Une condamnation civile majeure
L’arrêt rendu le 25 septembre 2006 par la chambre civile de la cour d’appel de Pau marque un tournant dans l’affaire Carricart. L’institution Notre-Dame de Bétharram est reconnue responsable des actes commis par son ancien père directeur, mis en examen dès 1998 pour le viol d’un élève. Malgré le suicide du prêtre en 2000 à Rome, qui avait éteint les poursuites pénales, la famille de la première victime avait engagé une procédure civile soutenue par l’avocat bordelais Me Gérard Boulanger. Cette action a abouti à la condamnation de l’établissement, soulignant sa responsabilité dans ces crimes.
Les faits et témoignages accablants
En 1998, un ancien élève avait dénoncé publiquement le père Carricart, accusé de l’avoir violé en 1988, le jour même des obsèques de son père. Le prêtre l’aurait attiré dans une salle de bains réservée aux adultes pour commettre l’agression. Placé brièvement en détention provisoire, il fut libéré sous contrôle judiciaire avant de se suicider.
La cour d’appel souligne que, bien que le père Carricart ait nié les viols, il avait admis avoir aidé un enfant à se laver dans cette salle de bains pour adultes, sans pouvoir justifier ce choix au lieu d’utiliser celle réservée aux enfants. Par ailleurs, le plaignant avait déjà signalé à des adultes des gestes inappropriés du religieux, notamment des mains posées sur son ventre, sans en comprendre la raison.
Les magistrats se sont également appuyés sur le témoignage d’un second élève, qui avait lui aussi dénoncé des agressions sexuelles similaires. Il a expliqué que le père Carricart « avait jeté son dévolu » sur eux à un moment où ils étaient particulièrement vulnérables, suite à la perte récente de leurs pères. Ce second témoignage a conforté la crédibilité du premier plaignant, dissipant les soupçons de fabrication.
La responsabilité de l’institution et l’absence de réaction
Grâce à l’examen approfondi du dossier d’information judiciaire, la cour conclut sans équivoque à la responsabilité du père Carricart dans les faits reprochés. Toutefois, elle met également en lumière la défaillance de l’établissement Notre-Dame de Bétharram, accusé d’avoir laissé s’installer un climat malsain et de ne pas avoir pris les mesures nécessaires pour protéger ses élèves.
Malgré cette décision judiciaire datant de 2006, aucune réaction significative n’a suivi. Le nouvel avocat du plaignant, Me Daniel Del Risco, déplore que cette vérité judiciaire soit restée longtemps dans l’ombre.
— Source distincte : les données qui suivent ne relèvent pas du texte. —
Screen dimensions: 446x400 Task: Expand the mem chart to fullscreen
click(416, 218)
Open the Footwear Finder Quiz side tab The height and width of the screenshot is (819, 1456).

Ce n’est qu’en 2024 que son client a été contacté par la Commission de reconnaissance et de réparation (CRR), créée par l’Église pour indemniser les victimes de violences sexuelles.
Un retentissement local et des controverses
L’affaire Carricart avait profondément bouleversé le Béarn. François Bayrou, dont les enfants fréquentaient l’établissement, s’était même rendu au domicile du juge Mirande pour discuter du dossier. Pourtant, la culpabilité du père Carricart a longtemps été mise en doute, certains refusant de croire aux accusations portées contre ce religieux très respecté.
Son enterrement avait réuni une partie de la haute société béarnaise, notamment l’épouse de François Bayrou, venue lui rendre un dernier hommage. L’institution Bétharram, quant à elle, n’a jamais communiqué publiquement sur cette condamnation civile, dont les attendus contredisent largement la version officielle défendue à l’époque.